TASK GOAL: Look below for the lines from the one with "900x513 pixels." to the one with "This screenshot has width=1346, height=610.", and copy exactly those lines, both ends included.

DATA RECORDS:
···
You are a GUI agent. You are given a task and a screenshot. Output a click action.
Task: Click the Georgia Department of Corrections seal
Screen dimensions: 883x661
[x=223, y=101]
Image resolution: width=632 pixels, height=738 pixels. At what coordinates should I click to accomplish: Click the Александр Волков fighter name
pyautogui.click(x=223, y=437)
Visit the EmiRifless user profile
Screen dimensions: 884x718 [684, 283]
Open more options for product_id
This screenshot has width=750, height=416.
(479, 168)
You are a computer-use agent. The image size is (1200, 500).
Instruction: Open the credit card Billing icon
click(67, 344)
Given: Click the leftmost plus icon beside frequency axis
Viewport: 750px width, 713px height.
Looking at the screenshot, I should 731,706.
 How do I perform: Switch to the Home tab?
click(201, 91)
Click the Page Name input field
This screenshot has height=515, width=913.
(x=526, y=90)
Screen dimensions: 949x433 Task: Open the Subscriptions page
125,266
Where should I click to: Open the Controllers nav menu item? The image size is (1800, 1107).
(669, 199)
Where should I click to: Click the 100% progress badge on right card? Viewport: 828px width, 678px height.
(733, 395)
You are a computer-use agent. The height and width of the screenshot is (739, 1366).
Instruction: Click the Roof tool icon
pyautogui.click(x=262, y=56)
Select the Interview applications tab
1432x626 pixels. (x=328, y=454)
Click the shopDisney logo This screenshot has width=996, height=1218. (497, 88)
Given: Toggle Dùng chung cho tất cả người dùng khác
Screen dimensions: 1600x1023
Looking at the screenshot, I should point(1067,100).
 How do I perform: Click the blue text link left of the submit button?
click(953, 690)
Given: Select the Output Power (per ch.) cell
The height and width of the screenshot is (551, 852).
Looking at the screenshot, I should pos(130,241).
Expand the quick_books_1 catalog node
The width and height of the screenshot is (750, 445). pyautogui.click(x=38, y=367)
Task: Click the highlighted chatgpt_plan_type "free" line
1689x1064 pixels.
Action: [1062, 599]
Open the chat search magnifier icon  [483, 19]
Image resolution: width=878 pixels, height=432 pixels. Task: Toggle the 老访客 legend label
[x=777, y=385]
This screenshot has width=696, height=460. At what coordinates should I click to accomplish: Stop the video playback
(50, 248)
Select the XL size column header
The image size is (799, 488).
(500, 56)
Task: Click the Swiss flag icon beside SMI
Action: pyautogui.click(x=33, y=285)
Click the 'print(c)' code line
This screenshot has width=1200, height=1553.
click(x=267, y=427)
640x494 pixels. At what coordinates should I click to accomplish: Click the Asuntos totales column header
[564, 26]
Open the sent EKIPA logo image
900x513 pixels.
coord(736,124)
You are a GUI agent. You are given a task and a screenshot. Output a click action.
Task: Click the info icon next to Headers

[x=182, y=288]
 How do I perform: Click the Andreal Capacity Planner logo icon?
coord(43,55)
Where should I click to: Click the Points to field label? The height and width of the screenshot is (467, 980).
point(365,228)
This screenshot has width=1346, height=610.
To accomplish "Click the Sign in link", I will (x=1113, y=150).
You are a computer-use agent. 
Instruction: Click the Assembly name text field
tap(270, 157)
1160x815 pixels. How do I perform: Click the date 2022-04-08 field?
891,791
···
SOLUTION TO THIS TASK:
900x513 pixels.
coord(736,124)
You are a GUI agent. You are given a task and a screenshot. Output a click action.
Task: Click the info icon next to Headers

[x=182, y=288]
 How do I perform: Click the Andreal Capacity Planner logo icon?
coord(43,55)
Where should I click to: Click the Points to field label? The height and width of the screenshot is (467, 980).
point(365,228)
This screenshot has width=1346, height=610.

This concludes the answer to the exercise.